◆ **What you are asked to do**
Ignoring every picture, return the lines of the listing below word for word, from the line that holds "This screenshot has width=1200, height=777." through the line that holds "Screen dimensions: 900x607".

◆ **Task data**
# # #
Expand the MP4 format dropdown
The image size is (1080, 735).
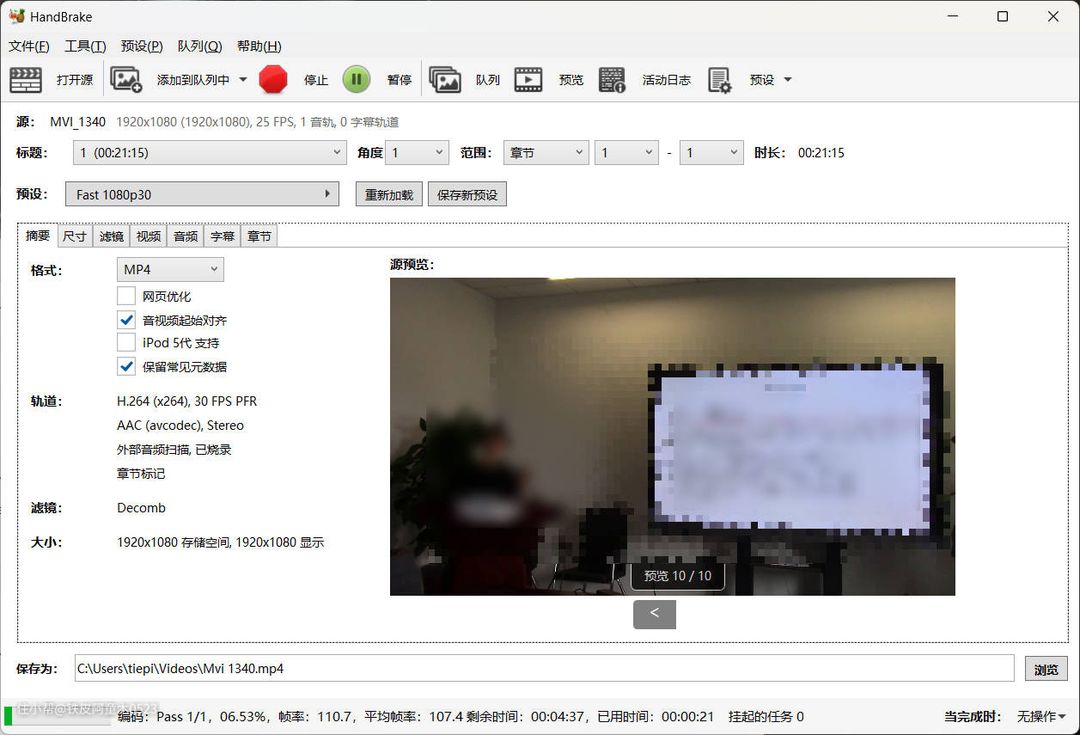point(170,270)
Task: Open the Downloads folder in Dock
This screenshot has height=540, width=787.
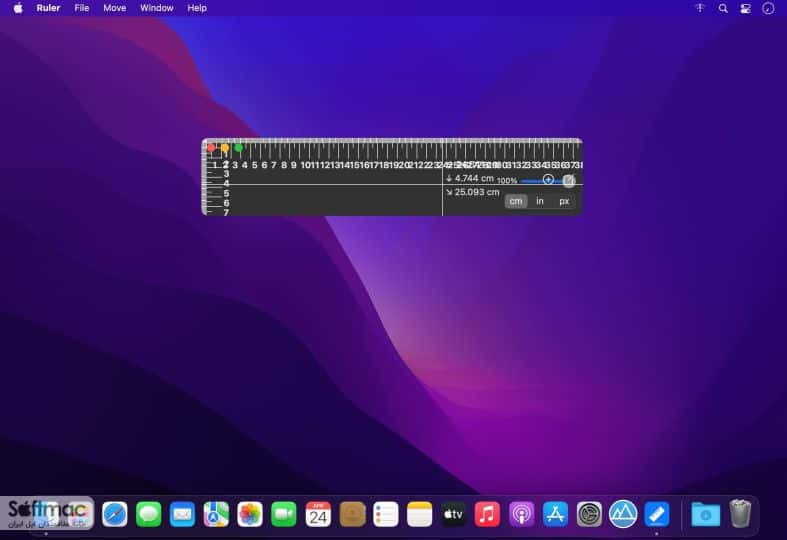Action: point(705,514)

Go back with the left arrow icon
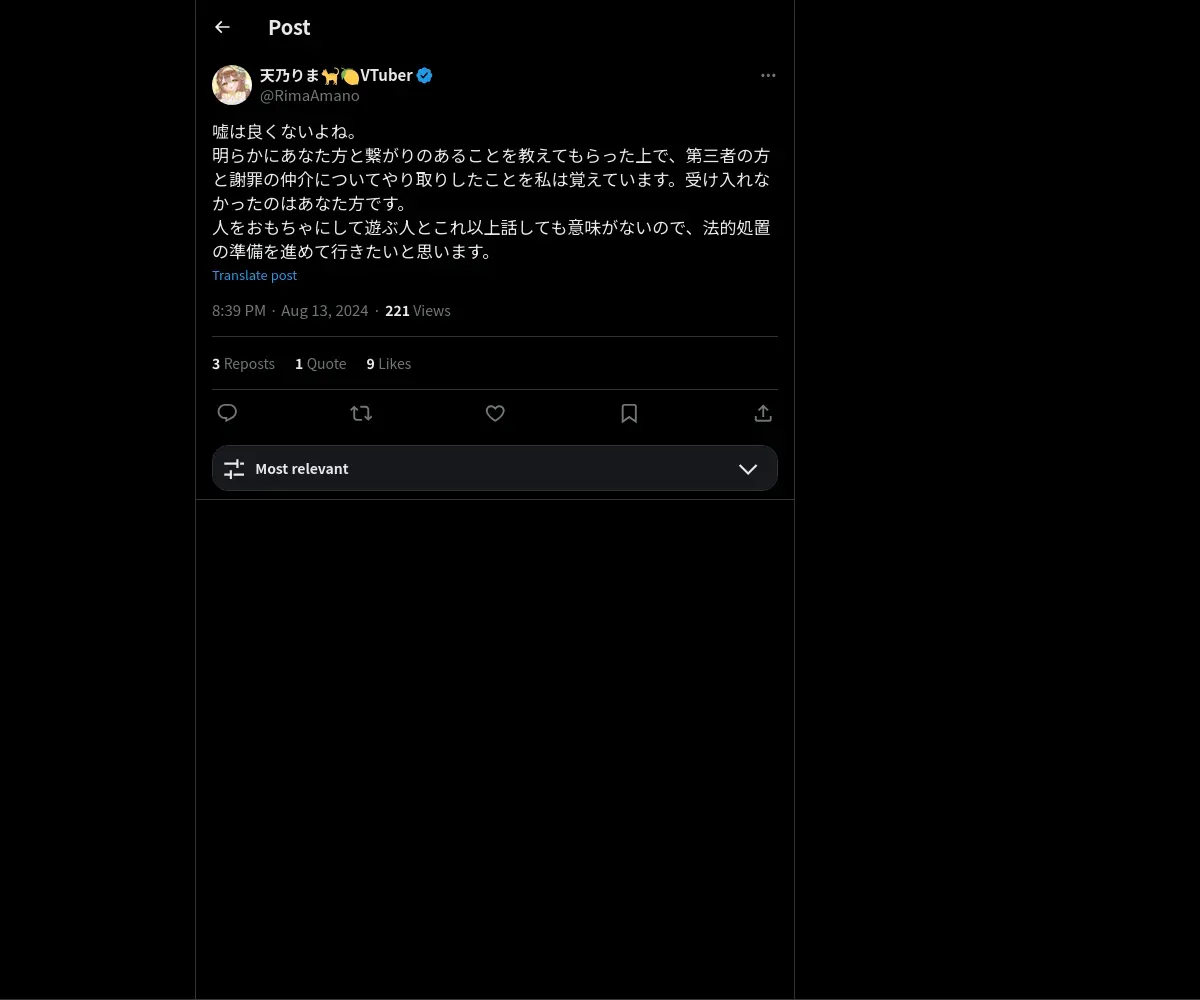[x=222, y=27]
# # #
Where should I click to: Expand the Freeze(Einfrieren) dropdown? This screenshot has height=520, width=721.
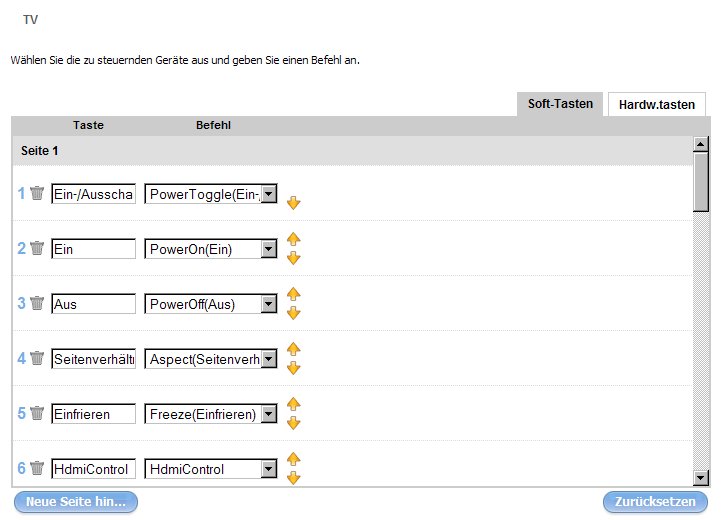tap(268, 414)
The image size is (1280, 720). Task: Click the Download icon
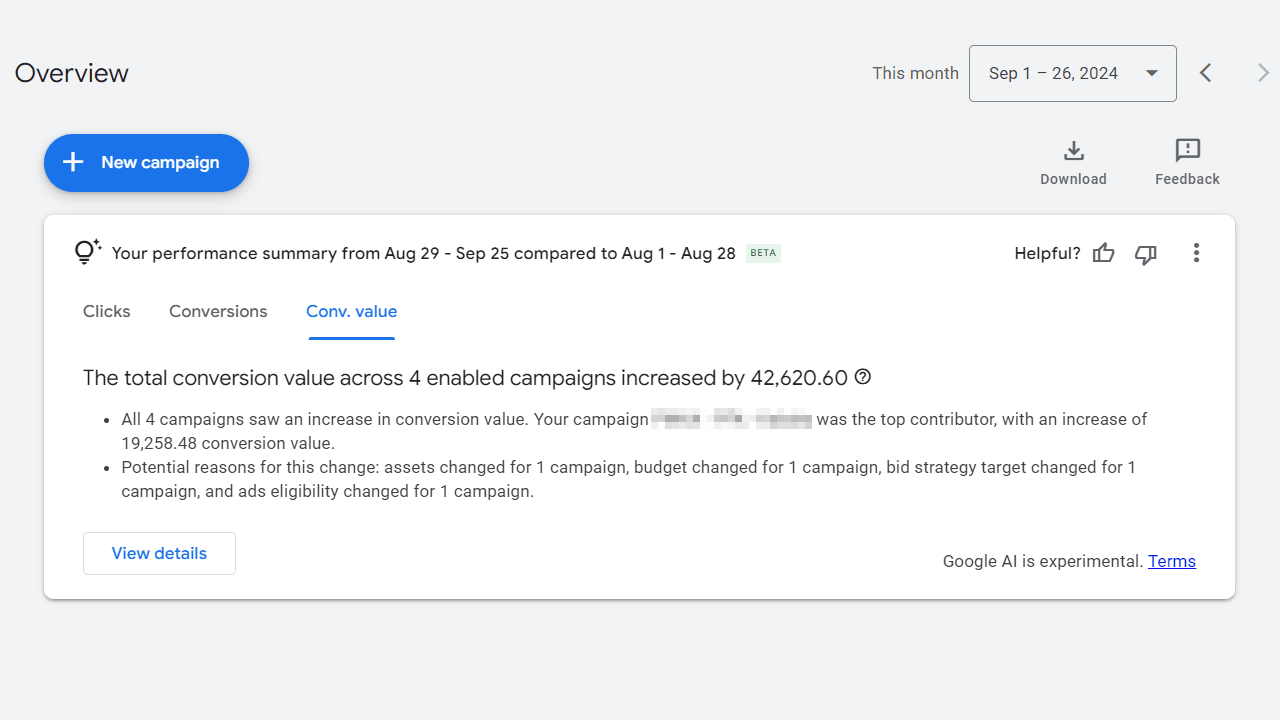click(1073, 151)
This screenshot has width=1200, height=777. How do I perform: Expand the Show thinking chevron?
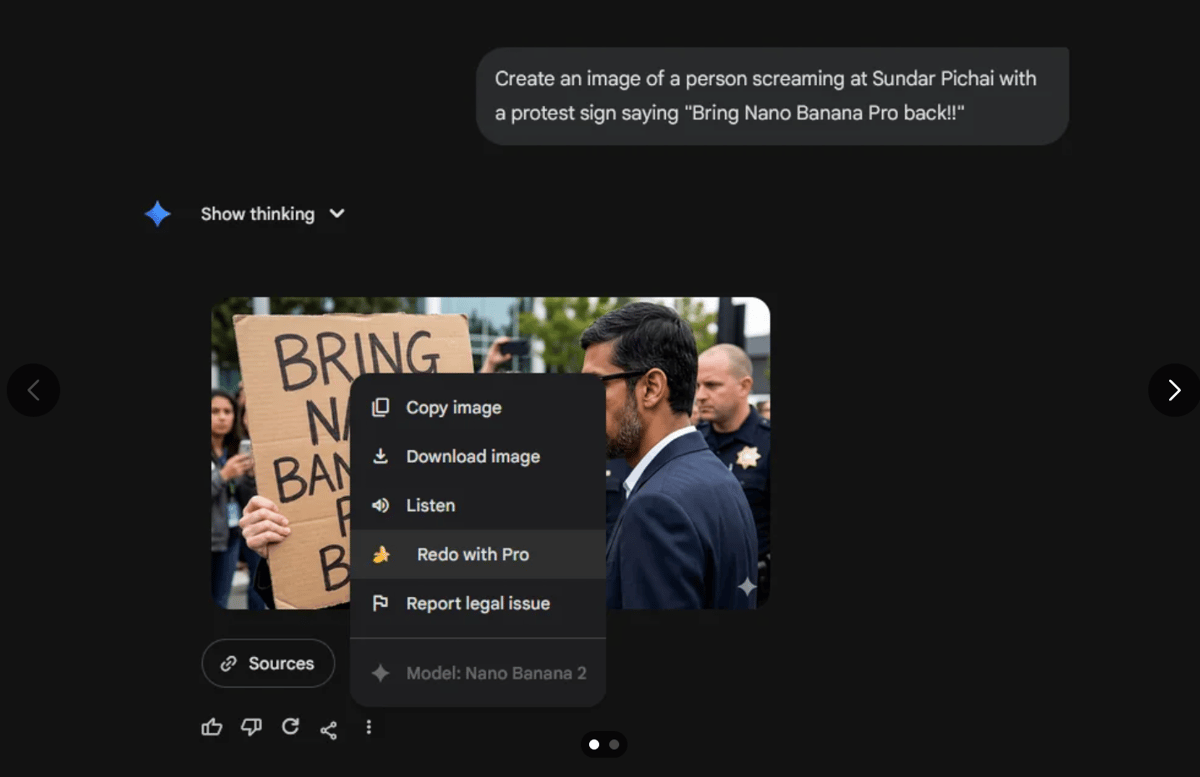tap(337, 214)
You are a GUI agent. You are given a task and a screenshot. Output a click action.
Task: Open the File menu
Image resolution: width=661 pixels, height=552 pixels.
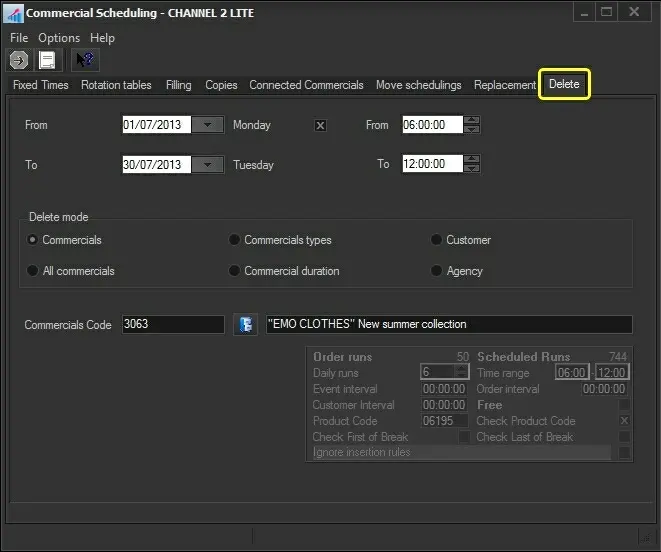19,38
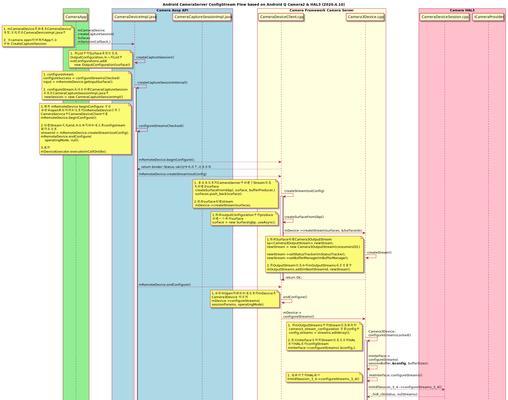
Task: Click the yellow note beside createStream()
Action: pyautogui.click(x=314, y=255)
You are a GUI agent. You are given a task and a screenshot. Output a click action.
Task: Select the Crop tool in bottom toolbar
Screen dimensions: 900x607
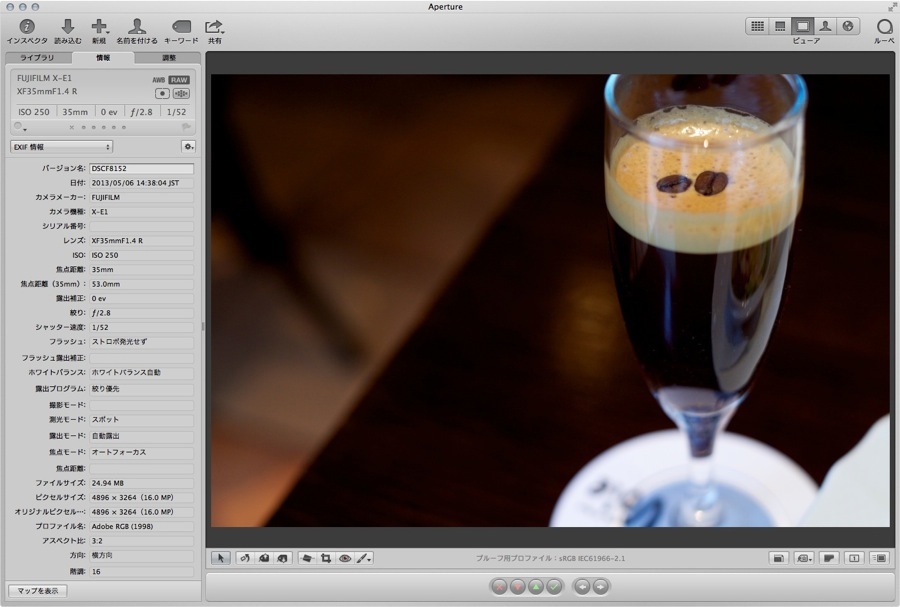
# # #
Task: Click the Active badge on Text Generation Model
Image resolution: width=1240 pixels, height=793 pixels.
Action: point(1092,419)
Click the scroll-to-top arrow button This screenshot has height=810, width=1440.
# # #
◆ **Exercise answer**
This screenshot has width=1200, height=777. How do I perform: Expand the Show thinking chevron?
tap(337, 214)
You are a GUI agent. You are given a task and a screenshot. Output a click action.
Task: Open the File menu
Image resolution: width=661 pixels, height=552 pixels.
19,38
Task: Click the yellow note beside createStream()
Action: pyautogui.click(x=314, y=255)
You are a GUI agent. You are given a task and a screenshot. Output a click action.
Task: Select the Crop tool in bottom toolbar
Screen dimensions: 900x607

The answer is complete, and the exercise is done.